A federal appeals court on Tuesday said it was giving the Transportation Security Administration until the end of March to comport with an already 14-month-old order to “promptly” hold public hearings and take public comment concerning the so-called nude body scanners installed in U.S. airport security checkpoints.
The public comments and the agency’s answers to them are reviewable by a court, which opens up a new avenue for a legal challenge to the agency’s decision to deploy the scanners. Critics maintain the scanners, which use radiation to peer through clothes, are threats to Americans’ privacy and health, which the TSA denies.
On July 15, 2011, the U.S. Circuit Court of Appeals for the District of Columbia Circuit set aside a constitutional challenge brought by the Electronic Privacy Information Center trying to stop the government from using intrusive body scanners across U.S. airports. But the decision also ordered the TSA “to act promptly” and hold public hearings and publicly adopt rules and regulations about the scanners’ use, which it has not done, in violation of federal law.
Then on Aug. 1 of this year, the court ordered (.pdf) the TSA to explain why it had not complied with its order. In response, the agency said it was expected to publish, by the end of February, a notice in the Federal Register opening up the Advanced Imaging Technology scanners to public comments and public hearings. That would be 19 months after the court order.

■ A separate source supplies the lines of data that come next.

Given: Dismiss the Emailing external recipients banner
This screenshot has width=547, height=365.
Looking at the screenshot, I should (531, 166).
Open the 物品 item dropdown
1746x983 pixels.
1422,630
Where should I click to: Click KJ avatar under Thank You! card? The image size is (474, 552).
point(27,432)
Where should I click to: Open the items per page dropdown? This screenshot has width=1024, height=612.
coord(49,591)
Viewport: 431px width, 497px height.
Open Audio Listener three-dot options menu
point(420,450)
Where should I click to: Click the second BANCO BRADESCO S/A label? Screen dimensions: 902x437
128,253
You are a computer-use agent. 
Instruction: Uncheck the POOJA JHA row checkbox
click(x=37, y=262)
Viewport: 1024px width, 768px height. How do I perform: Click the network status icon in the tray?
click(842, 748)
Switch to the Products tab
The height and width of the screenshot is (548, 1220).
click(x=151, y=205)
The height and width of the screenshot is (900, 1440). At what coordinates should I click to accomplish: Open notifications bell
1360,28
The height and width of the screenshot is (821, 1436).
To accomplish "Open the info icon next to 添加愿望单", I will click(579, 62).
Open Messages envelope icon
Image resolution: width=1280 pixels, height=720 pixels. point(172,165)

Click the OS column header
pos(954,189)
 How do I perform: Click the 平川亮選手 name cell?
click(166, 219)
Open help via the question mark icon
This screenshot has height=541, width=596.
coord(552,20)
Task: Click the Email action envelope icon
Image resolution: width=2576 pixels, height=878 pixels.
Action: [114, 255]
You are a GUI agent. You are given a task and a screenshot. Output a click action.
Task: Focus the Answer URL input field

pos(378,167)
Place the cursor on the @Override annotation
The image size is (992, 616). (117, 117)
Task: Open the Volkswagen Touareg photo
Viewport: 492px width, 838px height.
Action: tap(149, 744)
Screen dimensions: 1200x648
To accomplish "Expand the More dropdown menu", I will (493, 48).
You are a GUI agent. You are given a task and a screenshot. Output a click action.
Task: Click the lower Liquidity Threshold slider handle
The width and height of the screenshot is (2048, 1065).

On Tuesday, the court gave the TSA until the end of March, meaning the agency has 20 months to “promptly” comply with the court’s order. EPIC was urging the appeals court to reverse the court’s blessing of the so-called nude body scanners because of the TSA’s lack of compliance with the court’s original order.
The Transportation Security Administration has denied allegations from the Electronic Privacy Information Center that it was stonewalling the court’s order. (.pdf) The TSA said the agency was having staffing issues and was awaiting approval from the Department of Homeland Security and the Office of Management and Budget before it releases public documents associated with its 2009 decision to make the body scanners the “primary” security apparatus at the nation’s airports.
The three-judge appellate court, which is one stop from the Supreme Court, ruled last year that the TSA breached federal law when it formally adopted the Advanced Imaging Technology scanners as the primary method of screening. The judges — while allowing the scanners to be used — said the TSA violated the Administrative Procedures Act for failing to have a 90-day public comment period, and ordered the agency to undertake one.
Under the Administrative Procedures Act, agency decisions like the TSA’s move toward body scanners must go through what is often termed a “notice and comment” period if their new rules would substantially affect the rights of the public — in this case, air passengers. But the court’s decision last year did not penalize the TSA for its shortcomings. The TSA argued to the court that a public comment period would thwart the government’s ability to respond to “ever-evolving threats.”